Please tell us something we did well: "You took away the intimidation factor! Friendly, relaxed atmosphere yet stressed the importance of safety and proper handling techniques. Overall awesome experience. Thank you!"
"Best weekend I've had in a long time."
Please tell us something we did well: "Making me feel comfortable with my mistakes, but also making it safe. The one-on. -one attention and critique was helpful in correcting my errors. Also, the fun atmosphere was AWESOME!"
"Instructors were excellent! Always friendly and helpful. I wish my bootcamp was so helpful and professional! Great learning environment. …Explanation and demonstration was awesome."
How do you feel this course could be improved: "I wish we could have had more range time, especially the simulated pressure (yelling at us, etc.)"
We only fired just shy of 250 rounds…
"…Seriously – the BEST instructors that put you at ease.

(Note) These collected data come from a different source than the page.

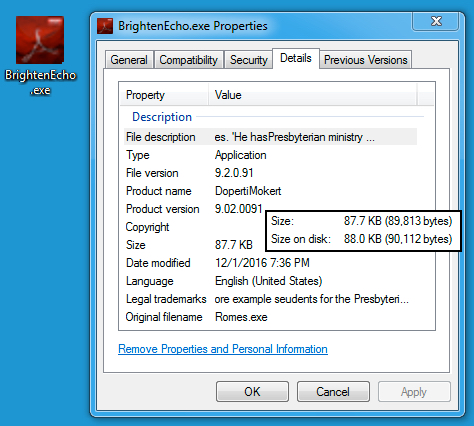Image resolution: width=474 pixels, height=426 pixels.
Task: Select the Legal trademarks row
Action: pos(270,299)
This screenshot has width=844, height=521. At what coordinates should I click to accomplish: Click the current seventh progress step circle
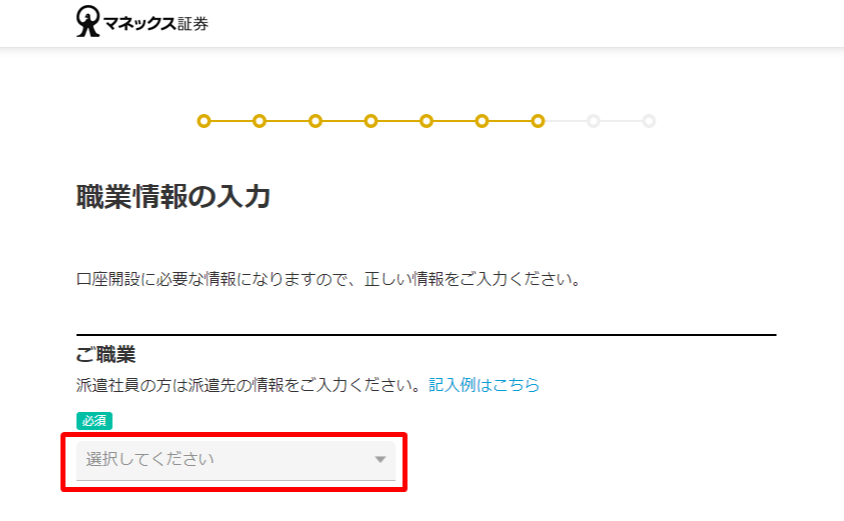point(538,121)
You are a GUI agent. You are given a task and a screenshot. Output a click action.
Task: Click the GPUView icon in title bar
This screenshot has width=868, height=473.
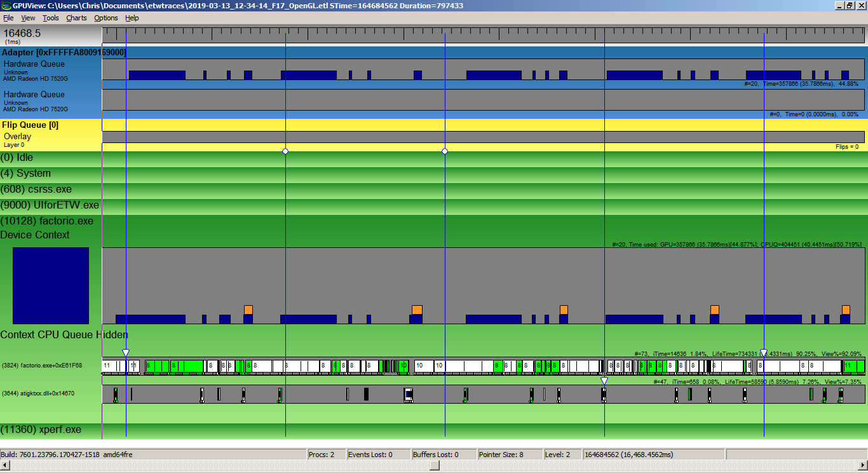6,5
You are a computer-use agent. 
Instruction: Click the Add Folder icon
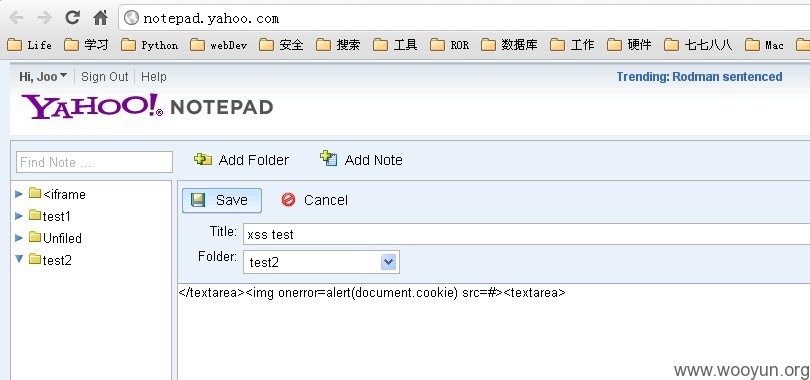[202, 159]
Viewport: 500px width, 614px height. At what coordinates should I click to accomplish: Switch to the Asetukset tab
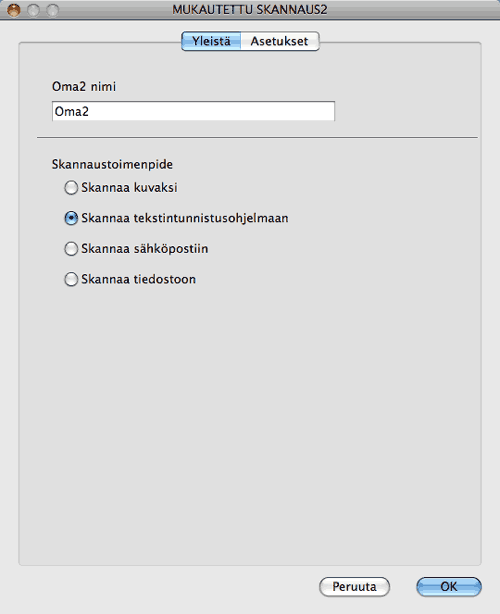click(x=280, y=41)
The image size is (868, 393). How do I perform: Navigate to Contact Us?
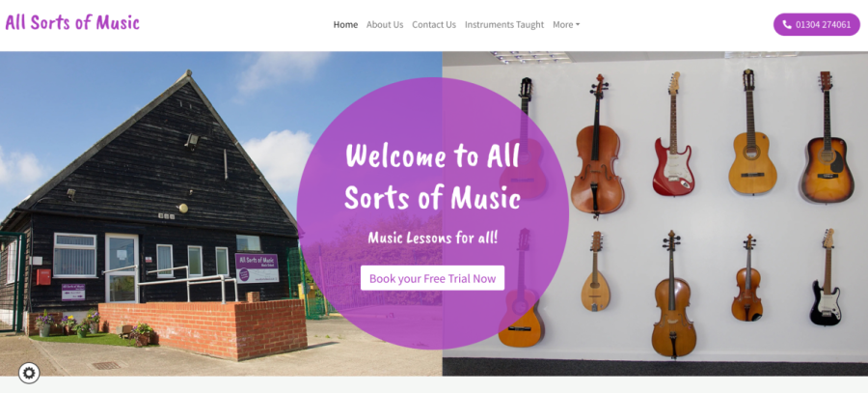pyautogui.click(x=434, y=24)
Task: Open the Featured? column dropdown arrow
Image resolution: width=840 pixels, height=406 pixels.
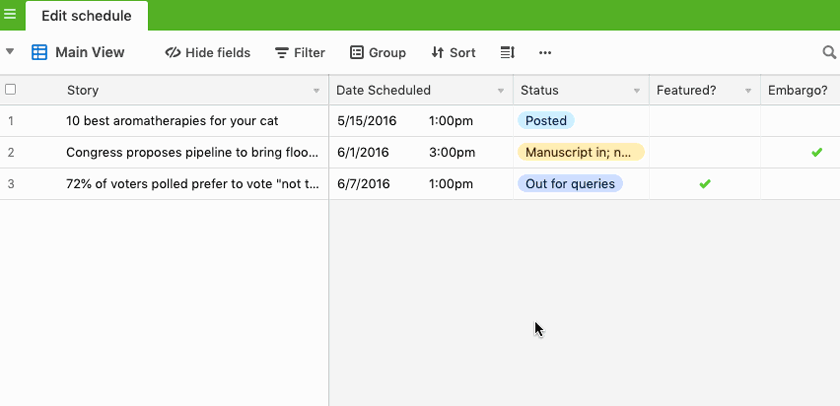Action: (748, 91)
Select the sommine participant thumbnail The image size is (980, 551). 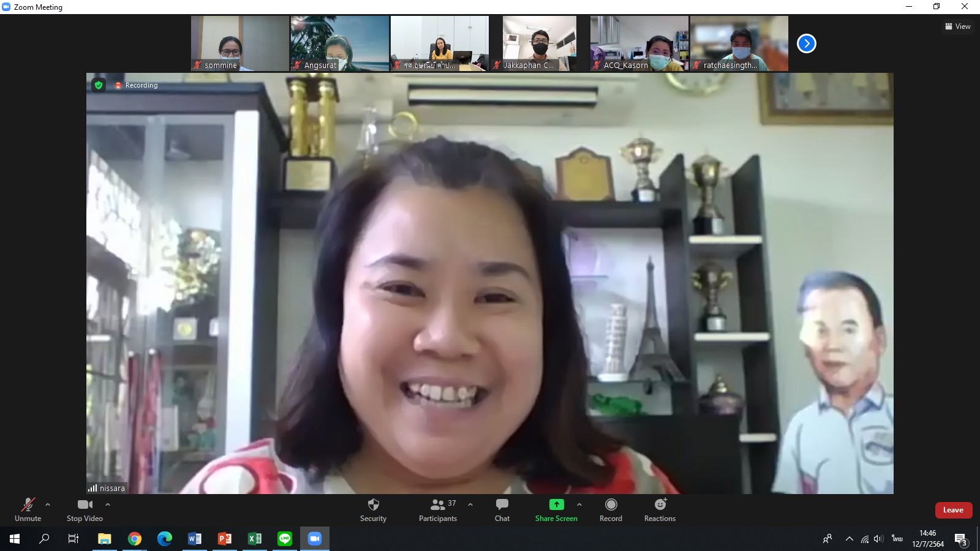(240, 43)
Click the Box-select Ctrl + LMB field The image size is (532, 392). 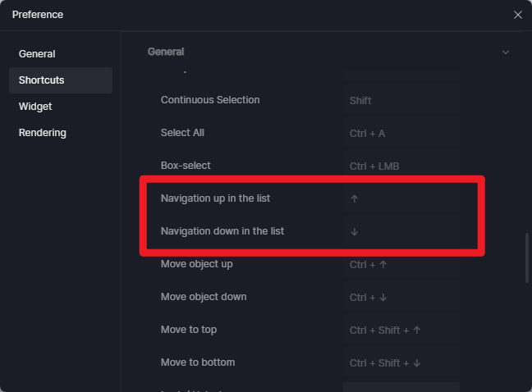(x=401, y=166)
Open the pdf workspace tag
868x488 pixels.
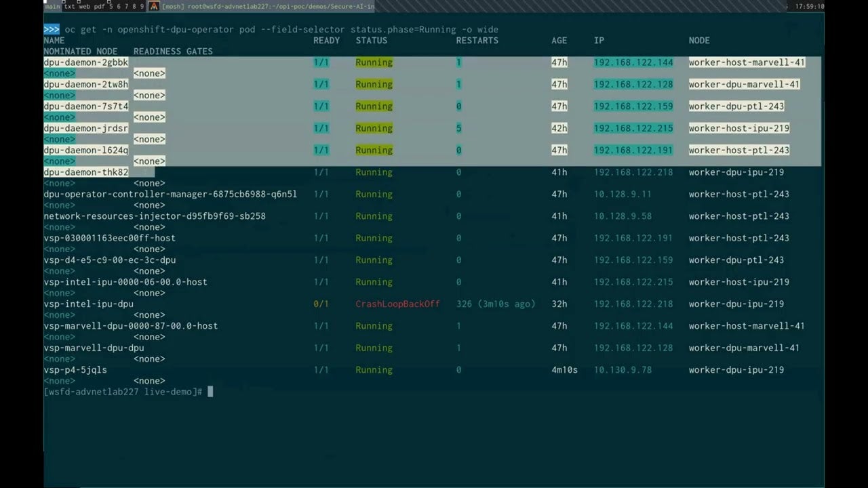[x=100, y=6]
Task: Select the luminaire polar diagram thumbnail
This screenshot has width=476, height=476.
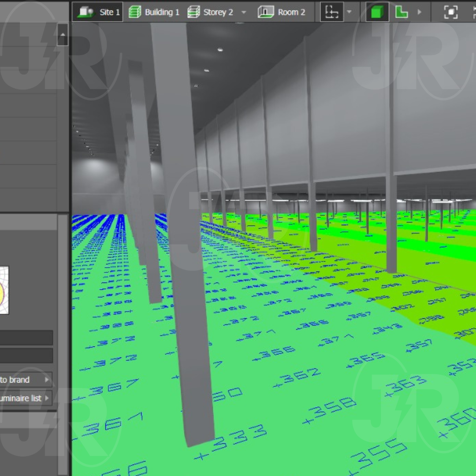Action: tap(4, 290)
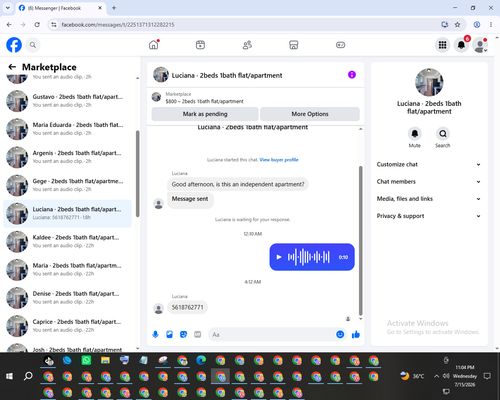Open the Marketplace storefront icon in top navigation
Image resolution: width=500 pixels, height=400 pixels.
[x=293, y=45]
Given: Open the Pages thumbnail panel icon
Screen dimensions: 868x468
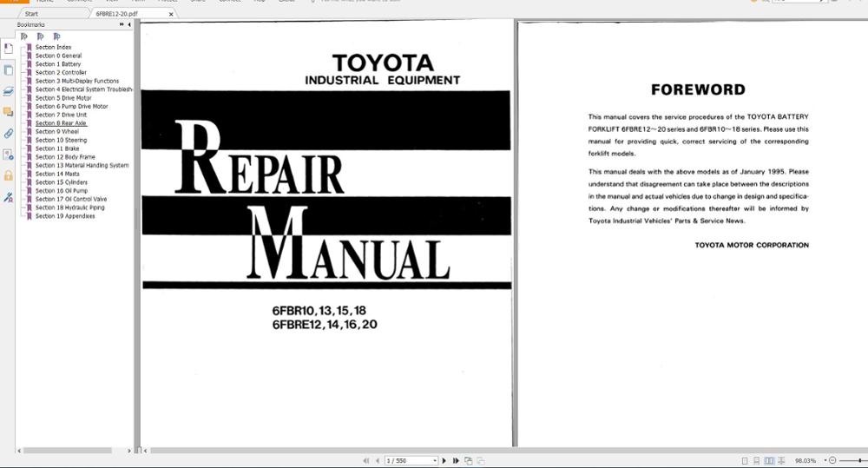Looking at the screenshot, I should point(9,70).
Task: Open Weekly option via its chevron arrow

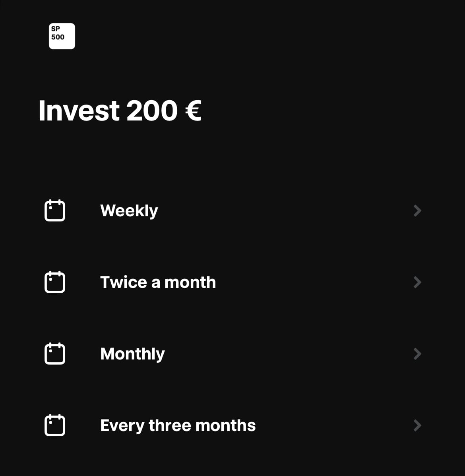Action: [417, 211]
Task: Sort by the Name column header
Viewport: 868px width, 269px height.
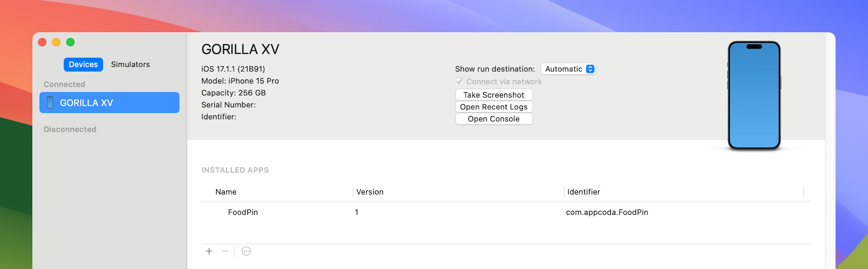Action: click(226, 192)
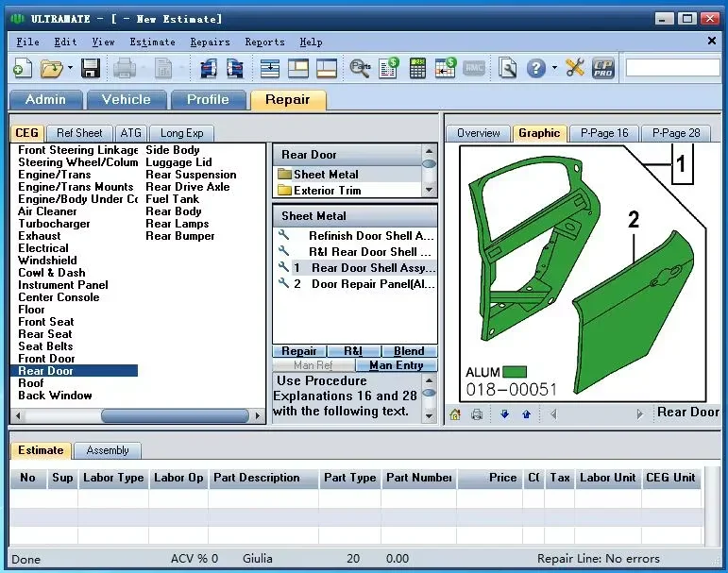Select Windshield in the category list
This screenshot has width=728, height=573.
[x=47, y=261]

Fantastic course!"
"After this weekend, I feel much more comfortable with handguns and the laws about them."
"Good balance between times of educational and experiential learning. It might be improved by taking another day or two to cover the material… Great instructors and a great overall experience."
Those are just from the top third of the evaluations.
Shannon Watts, Gabby Giffords and the like depend on people unfamiliar with guns. Not only that, but gun control in general depends on people feeling scared of guns.
This weekend, we took the mystery out of guns for these roughly three dozen teachers. What's more, we expect they will share their positive experience with their friends, family and fellow school staff members.
All of which stands as more bad new for those who would strip Americans of their gun rights.
The Rev was supposed to just yell at me, not physically bump me to increase the stress during the malfunction clearing demonstration. It worked out just fine though!